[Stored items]
______
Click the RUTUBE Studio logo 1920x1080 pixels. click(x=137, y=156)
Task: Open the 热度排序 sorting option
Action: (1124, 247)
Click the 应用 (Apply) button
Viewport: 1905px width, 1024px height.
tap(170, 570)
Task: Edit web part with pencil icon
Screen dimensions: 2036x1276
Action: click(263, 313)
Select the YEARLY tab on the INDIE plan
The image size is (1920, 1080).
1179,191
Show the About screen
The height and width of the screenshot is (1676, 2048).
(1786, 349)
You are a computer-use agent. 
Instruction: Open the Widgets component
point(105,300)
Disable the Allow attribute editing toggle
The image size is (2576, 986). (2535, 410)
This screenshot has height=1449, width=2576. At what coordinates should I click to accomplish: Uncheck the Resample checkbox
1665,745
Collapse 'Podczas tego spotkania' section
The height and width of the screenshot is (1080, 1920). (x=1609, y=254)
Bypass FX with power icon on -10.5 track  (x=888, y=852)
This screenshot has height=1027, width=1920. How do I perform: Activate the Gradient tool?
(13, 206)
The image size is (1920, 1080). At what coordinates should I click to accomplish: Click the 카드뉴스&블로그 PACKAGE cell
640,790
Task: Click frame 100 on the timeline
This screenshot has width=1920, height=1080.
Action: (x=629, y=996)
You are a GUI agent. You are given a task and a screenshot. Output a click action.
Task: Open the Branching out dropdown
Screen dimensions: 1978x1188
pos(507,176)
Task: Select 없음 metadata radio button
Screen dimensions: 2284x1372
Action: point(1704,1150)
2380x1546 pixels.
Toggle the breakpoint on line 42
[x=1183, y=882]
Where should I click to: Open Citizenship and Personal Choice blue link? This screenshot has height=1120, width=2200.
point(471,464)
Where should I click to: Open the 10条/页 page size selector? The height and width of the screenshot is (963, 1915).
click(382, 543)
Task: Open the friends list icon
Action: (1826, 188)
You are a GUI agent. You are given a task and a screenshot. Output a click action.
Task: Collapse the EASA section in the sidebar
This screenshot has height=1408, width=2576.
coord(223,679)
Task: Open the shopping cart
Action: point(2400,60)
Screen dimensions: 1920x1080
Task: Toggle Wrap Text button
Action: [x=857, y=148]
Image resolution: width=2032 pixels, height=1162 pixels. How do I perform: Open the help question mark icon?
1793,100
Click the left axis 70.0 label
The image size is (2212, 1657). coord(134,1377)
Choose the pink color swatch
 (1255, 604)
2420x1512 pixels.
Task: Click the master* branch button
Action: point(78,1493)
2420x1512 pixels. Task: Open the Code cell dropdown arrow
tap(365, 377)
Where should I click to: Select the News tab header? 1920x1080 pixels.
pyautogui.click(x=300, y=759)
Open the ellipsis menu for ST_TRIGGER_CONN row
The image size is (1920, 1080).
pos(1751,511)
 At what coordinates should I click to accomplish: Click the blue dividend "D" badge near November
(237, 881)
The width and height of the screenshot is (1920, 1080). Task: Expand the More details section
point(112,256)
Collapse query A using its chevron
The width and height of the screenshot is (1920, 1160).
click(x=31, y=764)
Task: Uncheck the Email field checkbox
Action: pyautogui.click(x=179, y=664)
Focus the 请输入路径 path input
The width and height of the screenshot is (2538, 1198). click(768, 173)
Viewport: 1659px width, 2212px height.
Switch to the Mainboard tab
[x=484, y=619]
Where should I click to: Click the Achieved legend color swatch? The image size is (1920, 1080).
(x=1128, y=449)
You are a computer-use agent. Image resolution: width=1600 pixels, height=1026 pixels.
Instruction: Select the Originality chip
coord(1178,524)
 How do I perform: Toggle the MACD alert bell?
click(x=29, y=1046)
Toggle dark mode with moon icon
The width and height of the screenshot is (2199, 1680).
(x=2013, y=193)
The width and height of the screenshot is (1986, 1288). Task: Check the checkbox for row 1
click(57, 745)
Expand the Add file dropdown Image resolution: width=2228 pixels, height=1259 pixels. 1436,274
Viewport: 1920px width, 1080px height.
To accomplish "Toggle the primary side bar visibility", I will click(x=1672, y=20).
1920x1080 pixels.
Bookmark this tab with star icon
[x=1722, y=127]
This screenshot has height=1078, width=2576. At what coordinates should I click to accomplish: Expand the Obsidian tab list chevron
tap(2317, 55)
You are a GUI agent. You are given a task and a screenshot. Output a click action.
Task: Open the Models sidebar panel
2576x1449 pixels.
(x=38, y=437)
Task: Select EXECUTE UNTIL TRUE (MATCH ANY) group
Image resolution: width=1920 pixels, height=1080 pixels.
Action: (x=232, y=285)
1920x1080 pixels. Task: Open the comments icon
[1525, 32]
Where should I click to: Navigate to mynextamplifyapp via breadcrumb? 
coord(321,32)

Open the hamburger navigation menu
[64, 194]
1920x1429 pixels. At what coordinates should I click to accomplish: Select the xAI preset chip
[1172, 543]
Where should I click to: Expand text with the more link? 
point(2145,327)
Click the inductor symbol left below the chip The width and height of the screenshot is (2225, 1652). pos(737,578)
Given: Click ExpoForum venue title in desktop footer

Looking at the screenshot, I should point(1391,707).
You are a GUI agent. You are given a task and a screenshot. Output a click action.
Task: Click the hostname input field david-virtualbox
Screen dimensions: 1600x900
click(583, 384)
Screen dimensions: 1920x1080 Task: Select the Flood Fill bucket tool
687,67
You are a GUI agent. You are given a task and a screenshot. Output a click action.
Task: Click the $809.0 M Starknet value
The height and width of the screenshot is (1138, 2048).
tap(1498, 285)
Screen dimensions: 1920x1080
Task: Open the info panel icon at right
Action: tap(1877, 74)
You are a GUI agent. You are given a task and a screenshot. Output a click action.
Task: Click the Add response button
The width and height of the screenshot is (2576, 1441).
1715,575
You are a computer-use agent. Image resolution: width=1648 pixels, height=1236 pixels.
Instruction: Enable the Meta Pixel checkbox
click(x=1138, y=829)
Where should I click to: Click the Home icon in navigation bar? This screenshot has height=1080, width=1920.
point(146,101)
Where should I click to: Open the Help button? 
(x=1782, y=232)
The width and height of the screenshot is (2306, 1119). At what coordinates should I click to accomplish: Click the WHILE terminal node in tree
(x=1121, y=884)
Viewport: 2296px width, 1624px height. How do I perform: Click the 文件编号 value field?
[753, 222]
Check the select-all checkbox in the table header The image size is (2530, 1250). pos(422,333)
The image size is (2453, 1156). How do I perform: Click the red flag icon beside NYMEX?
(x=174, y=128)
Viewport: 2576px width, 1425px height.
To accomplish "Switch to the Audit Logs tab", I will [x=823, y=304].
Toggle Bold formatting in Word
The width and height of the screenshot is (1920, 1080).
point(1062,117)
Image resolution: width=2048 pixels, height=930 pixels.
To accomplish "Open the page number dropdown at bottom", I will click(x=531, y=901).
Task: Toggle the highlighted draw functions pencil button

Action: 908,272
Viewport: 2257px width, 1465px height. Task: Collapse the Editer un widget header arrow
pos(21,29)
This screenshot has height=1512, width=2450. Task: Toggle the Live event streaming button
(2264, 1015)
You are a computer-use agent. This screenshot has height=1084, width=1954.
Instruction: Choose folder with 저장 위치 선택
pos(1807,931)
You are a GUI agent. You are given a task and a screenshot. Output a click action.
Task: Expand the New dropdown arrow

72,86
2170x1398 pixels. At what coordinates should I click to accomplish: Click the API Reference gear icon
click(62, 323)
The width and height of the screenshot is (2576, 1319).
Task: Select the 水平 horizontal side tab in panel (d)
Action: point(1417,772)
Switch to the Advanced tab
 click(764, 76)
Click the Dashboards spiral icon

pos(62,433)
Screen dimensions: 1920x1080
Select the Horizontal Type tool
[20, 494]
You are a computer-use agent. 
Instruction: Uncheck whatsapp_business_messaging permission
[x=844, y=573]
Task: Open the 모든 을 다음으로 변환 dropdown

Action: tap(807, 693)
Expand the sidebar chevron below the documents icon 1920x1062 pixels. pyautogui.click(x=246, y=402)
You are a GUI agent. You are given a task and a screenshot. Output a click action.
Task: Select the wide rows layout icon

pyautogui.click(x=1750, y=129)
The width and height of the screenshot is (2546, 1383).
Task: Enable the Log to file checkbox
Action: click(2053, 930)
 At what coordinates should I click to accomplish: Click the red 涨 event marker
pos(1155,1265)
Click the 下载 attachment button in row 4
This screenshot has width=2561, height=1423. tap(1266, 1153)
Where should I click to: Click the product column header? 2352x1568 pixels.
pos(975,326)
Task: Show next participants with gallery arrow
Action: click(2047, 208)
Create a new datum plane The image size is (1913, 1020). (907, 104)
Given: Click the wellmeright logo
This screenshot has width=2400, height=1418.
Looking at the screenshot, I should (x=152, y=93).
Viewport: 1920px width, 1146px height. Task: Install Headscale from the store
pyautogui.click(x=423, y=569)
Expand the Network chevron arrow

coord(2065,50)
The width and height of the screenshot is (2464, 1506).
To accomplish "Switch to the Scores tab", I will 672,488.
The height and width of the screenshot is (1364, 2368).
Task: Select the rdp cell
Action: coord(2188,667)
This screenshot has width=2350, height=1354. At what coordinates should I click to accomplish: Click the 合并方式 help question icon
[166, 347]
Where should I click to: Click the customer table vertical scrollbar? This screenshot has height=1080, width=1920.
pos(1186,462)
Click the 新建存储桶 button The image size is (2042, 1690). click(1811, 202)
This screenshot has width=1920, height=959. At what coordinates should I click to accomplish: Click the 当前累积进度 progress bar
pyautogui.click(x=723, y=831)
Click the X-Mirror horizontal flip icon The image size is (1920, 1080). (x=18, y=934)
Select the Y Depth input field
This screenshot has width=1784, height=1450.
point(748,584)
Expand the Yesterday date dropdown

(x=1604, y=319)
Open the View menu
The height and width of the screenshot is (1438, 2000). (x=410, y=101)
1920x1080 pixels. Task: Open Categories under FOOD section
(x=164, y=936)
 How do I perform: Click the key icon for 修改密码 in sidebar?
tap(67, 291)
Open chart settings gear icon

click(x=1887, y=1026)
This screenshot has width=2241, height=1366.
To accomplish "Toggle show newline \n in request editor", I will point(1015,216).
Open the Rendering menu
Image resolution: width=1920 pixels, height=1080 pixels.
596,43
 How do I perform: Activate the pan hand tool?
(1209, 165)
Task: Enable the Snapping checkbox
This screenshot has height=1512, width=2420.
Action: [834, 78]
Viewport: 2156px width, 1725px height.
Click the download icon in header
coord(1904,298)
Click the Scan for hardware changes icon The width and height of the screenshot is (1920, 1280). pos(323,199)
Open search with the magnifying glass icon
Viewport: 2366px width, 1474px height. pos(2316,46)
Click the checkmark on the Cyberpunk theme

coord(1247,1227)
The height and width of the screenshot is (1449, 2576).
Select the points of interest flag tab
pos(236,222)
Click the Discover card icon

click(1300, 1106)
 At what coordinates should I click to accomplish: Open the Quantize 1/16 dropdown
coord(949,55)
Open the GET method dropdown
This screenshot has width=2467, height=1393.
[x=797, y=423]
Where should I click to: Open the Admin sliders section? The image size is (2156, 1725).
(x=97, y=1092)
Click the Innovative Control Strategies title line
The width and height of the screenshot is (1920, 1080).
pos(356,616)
______
#### WHAT IS REQUIRED:
Return the entries exactly through the "Task: Open the Branching out dropdown" line.

#### PROBLEM SOLUTION:
Click the RUTUBE Studio logo 1920x1080 pixels. click(x=137, y=156)
Task: Open the 热度排序 sorting option
Action: (1124, 247)
Click the 应用 (Apply) button
Viewport: 1905px width, 1024px height.
tap(170, 570)
Task: Edit web part with pencil icon
Screen dimensions: 2036x1276
Action: click(263, 313)
Select the YEARLY tab on the INDIE plan
The image size is (1920, 1080).
1179,191
Show the About screen
The height and width of the screenshot is (1676, 2048).
(1786, 349)
You are a computer-use agent. 
Instruction: Open the Widgets component
point(105,300)
Disable the Allow attribute editing toggle
The image size is (2576, 986). (2535, 410)
This screenshot has height=1449, width=2576. At what coordinates should I click to accomplish: Uncheck the Resample checkbox
1665,745
Collapse 'Podczas tego spotkania' section
The height and width of the screenshot is (1080, 1920). (x=1609, y=254)
Bypass FX with power icon on -10.5 track  (x=888, y=852)
This screenshot has height=1027, width=1920. How do I perform: Activate the Gradient tool?
(13, 206)
The image size is (1920, 1080). At what coordinates should I click to accomplish: Click the 카드뉴스&블로그 PACKAGE cell
640,790
Task: Click frame 100 on the timeline
This screenshot has width=1920, height=1080.
Action: (x=629, y=996)
You are a GUI agent. You are given a task and a screenshot. Output a click action.
Task: Open the Branching out dropdown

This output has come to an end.